DATASET >>

____

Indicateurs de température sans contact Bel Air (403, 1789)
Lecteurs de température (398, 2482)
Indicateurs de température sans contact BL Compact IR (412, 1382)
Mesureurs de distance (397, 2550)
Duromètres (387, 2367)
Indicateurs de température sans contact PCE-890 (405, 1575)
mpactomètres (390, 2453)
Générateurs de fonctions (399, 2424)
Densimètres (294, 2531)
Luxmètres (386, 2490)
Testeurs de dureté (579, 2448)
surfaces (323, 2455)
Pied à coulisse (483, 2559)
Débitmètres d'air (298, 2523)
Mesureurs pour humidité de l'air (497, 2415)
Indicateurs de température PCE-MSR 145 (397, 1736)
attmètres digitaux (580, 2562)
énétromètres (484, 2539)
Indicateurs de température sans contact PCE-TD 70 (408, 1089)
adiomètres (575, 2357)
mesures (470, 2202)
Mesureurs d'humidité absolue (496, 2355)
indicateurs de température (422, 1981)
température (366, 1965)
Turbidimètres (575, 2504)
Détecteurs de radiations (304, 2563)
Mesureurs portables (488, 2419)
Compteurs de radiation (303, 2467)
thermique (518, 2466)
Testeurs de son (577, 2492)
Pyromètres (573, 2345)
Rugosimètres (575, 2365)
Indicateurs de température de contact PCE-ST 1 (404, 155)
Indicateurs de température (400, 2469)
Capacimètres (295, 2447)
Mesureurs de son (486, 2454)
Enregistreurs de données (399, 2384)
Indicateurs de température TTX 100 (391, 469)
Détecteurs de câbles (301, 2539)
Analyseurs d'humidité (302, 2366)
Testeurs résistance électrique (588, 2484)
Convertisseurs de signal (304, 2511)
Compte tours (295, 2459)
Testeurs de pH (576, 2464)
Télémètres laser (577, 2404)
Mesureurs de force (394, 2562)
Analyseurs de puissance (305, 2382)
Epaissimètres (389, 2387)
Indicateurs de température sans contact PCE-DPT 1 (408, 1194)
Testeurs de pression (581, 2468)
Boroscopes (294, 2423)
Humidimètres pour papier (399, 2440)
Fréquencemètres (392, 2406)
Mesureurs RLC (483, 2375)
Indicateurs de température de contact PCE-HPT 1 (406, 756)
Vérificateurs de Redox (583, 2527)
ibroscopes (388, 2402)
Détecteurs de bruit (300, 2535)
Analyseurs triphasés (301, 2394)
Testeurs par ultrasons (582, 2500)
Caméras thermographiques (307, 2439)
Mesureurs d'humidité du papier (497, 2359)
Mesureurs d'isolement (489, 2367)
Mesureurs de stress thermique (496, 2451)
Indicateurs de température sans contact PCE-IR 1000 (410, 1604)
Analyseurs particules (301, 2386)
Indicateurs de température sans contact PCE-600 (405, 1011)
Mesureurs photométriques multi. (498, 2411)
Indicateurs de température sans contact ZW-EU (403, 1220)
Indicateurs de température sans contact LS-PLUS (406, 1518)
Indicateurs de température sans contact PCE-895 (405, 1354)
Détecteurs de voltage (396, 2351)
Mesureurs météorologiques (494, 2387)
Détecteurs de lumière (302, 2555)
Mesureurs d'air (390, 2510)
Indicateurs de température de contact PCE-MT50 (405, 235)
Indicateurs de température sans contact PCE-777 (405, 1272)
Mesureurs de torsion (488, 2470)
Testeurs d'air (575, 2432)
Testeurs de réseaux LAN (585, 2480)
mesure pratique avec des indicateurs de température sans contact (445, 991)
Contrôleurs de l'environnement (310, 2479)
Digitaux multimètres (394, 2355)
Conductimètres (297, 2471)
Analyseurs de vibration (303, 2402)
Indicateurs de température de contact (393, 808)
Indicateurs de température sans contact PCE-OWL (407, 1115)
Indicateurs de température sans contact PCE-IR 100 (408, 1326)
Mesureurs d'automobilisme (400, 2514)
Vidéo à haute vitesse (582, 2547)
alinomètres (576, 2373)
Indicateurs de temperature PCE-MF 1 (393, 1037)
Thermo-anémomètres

____

DIRECTIONS >>
Your task is to restate all of the records above word for word.

WRITTEN REPLY >>
Indicateurs de température sans contact Bel Air (403, 1789)
Lecteurs de température (398, 2482)
Indicateurs de température sans contact BL Compact IR (412, 1382)
Mesureurs de distance (397, 2550)
Duromètres (387, 2367)
Indicateurs de température sans contact PCE-890 (405, 1575)
mpactomètres (390, 2453)
Générateurs de fonctions (399, 2424)
Densimètres (294, 2531)
Luxmètres (386, 2490)
Testeurs de dureté (579, 2448)
surfaces (323, 2455)
Pied à coulisse (483, 2559)
Débitmètres d'air (298, 2523)
Mesureurs pour humidité de l'air (497, 2415)
Indicateurs de température PCE-MSR 145 (397, 1736)
attmètres digitaux (580, 2562)
énétromètres (484, 2539)
Indicateurs de température sans contact PCE-TD 70 (408, 1089)
adiomètres (575, 2357)
mesures (470, 2202)
Mesureurs d'humidité absolue (496, 2355)
indicateurs de température (422, 1981)
température (366, 1965)
Turbidimètres (575, 2504)
Détecteurs de radiations (304, 2563)
Mesureurs portables (488, 2419)
Compteurs de radiation (303, 2467)
thermique (518, 2466)
Testeurs de son (577, 2492)
Pyromètres (573, 2345)
Rugosimètres (575, 2365)
Indicateurs de température de contact PCE-ST 1 (404, 155)
Indicateurs de température (400, 2469)
Capacimètres (295, 2447)
Mesureurs de son (486, 2454)
Enregistreurs de données (399, 2384)
Indicateurs de température TTX 100 (391, 469)
Détecteurs de câbles (301, 2539)
Analyseurs d'humidité (302, 2366)
Testeurs résistance électrique (588, 2484)
Convertisseurs de signal (304, 2511)
Compte tours (295, 2459)
Testeurs de pH (576, 2464)
Télémètres laser (577, 2404)
Mesureurs de force (394, 2562)
Analyseurs de puissance (305, 2382)
Epaissimètres (389, 2387)
Indicateurs de température sans contact PCE-DPT 1 (408, 1194)
Testeurs de pression (581, 2468)
Boroscopes (294, 2423)
Humidimètres pour papier (399, 2440)
Fréquencemètres (392, 2406)
Mesureurs RLC (483, 2375)
Indicateurs de température de contact PCE-HPT 1 (406, 756)
Vérificateurs de Redox (583, 2527)
ibroscopes (388, 2402)
Détecteurs de bruit (300, 2535)
Analyseurs triphasés (301, 2394)
Testeurs par ultrasons (582, 2500)
Caméras thermographiques (307, 2439)
Mesureurs d'humidité du papier (497, 2359)
Mesureurs d'isolement (489, 2367)
Mesureurs de stress thermique (496, 2451)
Indicateurs de température sans contact PCE-IR 1000 (410, 1604)
Analyseurs particules (301, 2386)
Indicateurs de température sans contact PCE-600 (405, 1011)
Mesureurs photométriques multi. (498, 2411)
Indicateurs de température sans contact ZW-EU (403, 1220)
Indicateurs de température sans contact LS-PLUS (406, 1518)
Indicateurs de température sans contact PCE-895 (405, 1354)
Détecteurs de voltage (396, 2351)
Mesureurs météorologiques (494, 2387)
Détecteurs de lumière (302, 2555)
Mesureurs d'air (390, 2510)
Indicateurs de température de contact PCE-MT50 (405, 235)
Indicateurs de température sans contact PCE-777 (405, 1272)
Mesureurs de torsion (488, 2470)
Testeurs d'air (575, 2432)
Testeurs de réseaux LAN (585, 2480)
mesure pratique avec des indicateurs de température sans contact (445, 991)
Contrôleurs de l'environnement (310, 2479)
Digitaux multimètres (394, 2355)
Conductimètres (297, 2471)
Analyseurs de vibration (303, 2402)
Indicateurs de température de contact (393, 808)
Indicateurs de température sans contact PCE-OWL (407, 1115)
Indicateurs de température sans contact PCE-IR 100 (408, 1326)
Mesureurs d'automobilisme (400, 2514)
Vidéo à haute vitesse (582, 2547)
alinomètres (576, 2373)
Indicateurs de temperature PCE-MF 1 (393, 1037)
Thermo-anémomètres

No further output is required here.